— begin Source document —

Check this step. The former does not lead to the latter. You cannot "extend" the root from the left expression of the numerator to the right one. Instead, multiply the numerator (and the corresponding denominator) by its conjugate; ie. Conjugate of a+b is a-b and vice versa.
 
hmmm ...

ok then i should do lim f(x) - g(x) = lim f(x) - lim g(x)

= lim sf(a-b(x+h)) * sf(a-b(x+h)/ h sf(a-b(x+h)) * lim sf(a-bx) * sf(a-bx)/ h sf(a-bx)

= lim a-bx+bh / h sf(a-bx+bh) * lim (a-bx) / h sf(a-bx)


I don't know how to cancel h
 
[tex] \frac{\sqrt{a-b(x+h)} - \sqrt{a-bx}}{h}[/tex]

Try multiplying the numerator by
[tex] \frac{\sqrt{a-b(x+h)} + \sqrt{a-bx}}{\sqrt{a-b(x+h)} + \sqrt{a-bx}}[/tex]

too hard to read what you wrote... >>
 
too hard to read what you wrote... >>[/QUOTE]


Sorry, i don't know to use those symbols. Would you show me please?
 
Basically, you multiply by the conjugate to remove the radicals in this situation.

For example, [tex](\sqrt{c}+\sqrt{d})(\sqrt{c}-\sqrt{d})=c-d[/tex]. where [tex](\sqrt{c}-\sqrt{d})[/tex] is the conjugate of [tex](\sqrt{c}+\sqrt{d})[/tex]
 
How do I use square roof symbol please?
 
Asian Girl said:
How do I use square roof symbol please?

— end Source document —

Reproduce the passage of the thread on limits and conjugates starting with "Try multiplying the" and going on through "in this situation.", keeping every character unchanged.

— begin Entries shown —

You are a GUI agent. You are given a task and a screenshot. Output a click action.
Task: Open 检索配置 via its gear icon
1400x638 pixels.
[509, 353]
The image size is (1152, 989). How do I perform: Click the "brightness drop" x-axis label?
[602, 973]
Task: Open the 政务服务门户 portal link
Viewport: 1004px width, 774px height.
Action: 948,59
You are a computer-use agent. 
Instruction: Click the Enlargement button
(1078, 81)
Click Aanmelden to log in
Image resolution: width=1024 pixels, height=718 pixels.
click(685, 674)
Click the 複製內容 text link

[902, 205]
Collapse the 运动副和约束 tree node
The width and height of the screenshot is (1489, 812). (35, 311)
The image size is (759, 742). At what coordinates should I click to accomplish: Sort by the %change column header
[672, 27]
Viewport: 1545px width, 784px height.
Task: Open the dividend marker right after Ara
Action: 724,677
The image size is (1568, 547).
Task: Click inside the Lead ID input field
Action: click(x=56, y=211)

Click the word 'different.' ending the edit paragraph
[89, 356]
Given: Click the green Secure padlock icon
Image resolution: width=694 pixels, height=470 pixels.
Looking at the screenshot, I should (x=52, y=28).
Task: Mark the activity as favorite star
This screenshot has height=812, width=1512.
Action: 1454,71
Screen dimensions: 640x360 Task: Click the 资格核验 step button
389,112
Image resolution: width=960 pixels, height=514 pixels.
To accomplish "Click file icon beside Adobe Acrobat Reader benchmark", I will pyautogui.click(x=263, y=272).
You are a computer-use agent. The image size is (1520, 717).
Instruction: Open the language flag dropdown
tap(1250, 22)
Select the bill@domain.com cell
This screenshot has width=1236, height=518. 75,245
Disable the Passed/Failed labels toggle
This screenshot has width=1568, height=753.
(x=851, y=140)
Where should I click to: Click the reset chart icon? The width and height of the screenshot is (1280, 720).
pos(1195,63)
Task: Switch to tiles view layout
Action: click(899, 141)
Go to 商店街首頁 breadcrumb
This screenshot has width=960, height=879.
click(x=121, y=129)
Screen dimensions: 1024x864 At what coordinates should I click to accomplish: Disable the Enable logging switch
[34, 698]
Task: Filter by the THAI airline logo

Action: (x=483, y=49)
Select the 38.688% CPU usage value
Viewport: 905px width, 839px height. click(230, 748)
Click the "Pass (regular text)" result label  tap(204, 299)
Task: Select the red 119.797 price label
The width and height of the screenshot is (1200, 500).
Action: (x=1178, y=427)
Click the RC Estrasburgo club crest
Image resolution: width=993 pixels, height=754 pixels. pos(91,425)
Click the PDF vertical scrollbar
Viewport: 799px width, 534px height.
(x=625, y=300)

— end Entries shown —

[Response to this task]
Try multiplying the numerator by
[tex] \frac{\sqrt{a-b(x+h)} + \sqrt{a-bx}}{\sqrt{a-b(x+h)} + \sqrt{a-bx}}[/tex]

too hard to read what you wrote... >>
 
too hard to read what you wrote... >>[/QUOTE]


Sorry, i don't know to use those symbols. Would you show me please?
 
Basically, you multiply by the conjugate to remove the radicals in this situation.